== Dataset entries

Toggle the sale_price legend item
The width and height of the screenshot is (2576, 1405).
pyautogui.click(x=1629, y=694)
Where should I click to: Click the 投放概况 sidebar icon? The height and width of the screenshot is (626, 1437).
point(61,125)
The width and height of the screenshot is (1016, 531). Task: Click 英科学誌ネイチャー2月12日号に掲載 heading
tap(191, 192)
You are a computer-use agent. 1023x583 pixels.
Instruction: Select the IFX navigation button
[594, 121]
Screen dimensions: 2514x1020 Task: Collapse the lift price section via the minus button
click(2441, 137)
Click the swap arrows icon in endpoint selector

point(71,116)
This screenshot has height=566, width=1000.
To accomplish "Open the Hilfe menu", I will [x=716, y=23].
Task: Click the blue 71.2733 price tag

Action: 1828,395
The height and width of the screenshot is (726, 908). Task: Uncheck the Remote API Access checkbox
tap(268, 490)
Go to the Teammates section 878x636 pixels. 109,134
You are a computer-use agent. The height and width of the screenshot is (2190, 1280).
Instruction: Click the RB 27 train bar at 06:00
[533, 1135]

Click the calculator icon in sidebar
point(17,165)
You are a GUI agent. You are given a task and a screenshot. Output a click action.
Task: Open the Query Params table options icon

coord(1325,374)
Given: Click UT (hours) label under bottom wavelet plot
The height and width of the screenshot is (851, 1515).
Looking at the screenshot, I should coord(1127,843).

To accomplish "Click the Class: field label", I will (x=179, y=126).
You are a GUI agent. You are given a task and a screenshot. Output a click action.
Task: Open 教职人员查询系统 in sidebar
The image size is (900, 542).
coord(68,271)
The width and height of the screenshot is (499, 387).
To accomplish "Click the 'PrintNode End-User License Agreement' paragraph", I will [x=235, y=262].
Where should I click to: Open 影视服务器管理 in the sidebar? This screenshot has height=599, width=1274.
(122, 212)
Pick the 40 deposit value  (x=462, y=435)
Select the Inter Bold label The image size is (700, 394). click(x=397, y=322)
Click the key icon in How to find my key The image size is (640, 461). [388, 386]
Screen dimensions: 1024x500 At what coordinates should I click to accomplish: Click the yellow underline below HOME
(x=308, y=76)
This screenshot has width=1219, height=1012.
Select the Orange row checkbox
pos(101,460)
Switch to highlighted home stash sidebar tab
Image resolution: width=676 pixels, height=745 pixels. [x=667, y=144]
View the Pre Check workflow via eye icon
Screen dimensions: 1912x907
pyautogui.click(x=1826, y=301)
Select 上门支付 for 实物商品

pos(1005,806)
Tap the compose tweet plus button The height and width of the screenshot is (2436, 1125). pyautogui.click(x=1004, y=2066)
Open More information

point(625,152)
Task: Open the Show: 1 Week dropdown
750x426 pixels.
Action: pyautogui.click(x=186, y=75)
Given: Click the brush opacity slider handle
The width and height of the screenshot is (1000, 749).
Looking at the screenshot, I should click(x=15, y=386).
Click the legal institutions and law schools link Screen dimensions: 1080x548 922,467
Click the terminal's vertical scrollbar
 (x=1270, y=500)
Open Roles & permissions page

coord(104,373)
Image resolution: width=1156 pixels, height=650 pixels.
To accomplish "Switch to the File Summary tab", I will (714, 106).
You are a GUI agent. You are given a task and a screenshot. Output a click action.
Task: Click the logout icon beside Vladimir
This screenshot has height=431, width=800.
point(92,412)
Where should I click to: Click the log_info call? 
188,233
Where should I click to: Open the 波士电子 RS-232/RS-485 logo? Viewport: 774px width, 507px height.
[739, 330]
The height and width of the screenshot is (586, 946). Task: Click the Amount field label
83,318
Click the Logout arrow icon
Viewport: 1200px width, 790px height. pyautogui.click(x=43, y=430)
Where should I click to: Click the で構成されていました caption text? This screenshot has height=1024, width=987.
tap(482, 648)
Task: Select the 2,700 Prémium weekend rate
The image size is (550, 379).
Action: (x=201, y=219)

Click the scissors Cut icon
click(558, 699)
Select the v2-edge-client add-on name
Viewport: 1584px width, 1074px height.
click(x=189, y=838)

====

The task | Bring together every line in the entries that holds the string "will".

Result |
To accomplish "Open the Hilfe menu", I will [x=716, y=23].
To accomplish "Click the Class: field label", I will (x=179, y=126).
To accomplish "Click the 'PrintNode End-User License Agreement' paragraph", I will [x=235, y=262].
To accomplish "Switch to the File Summary tab", I will (714, 106).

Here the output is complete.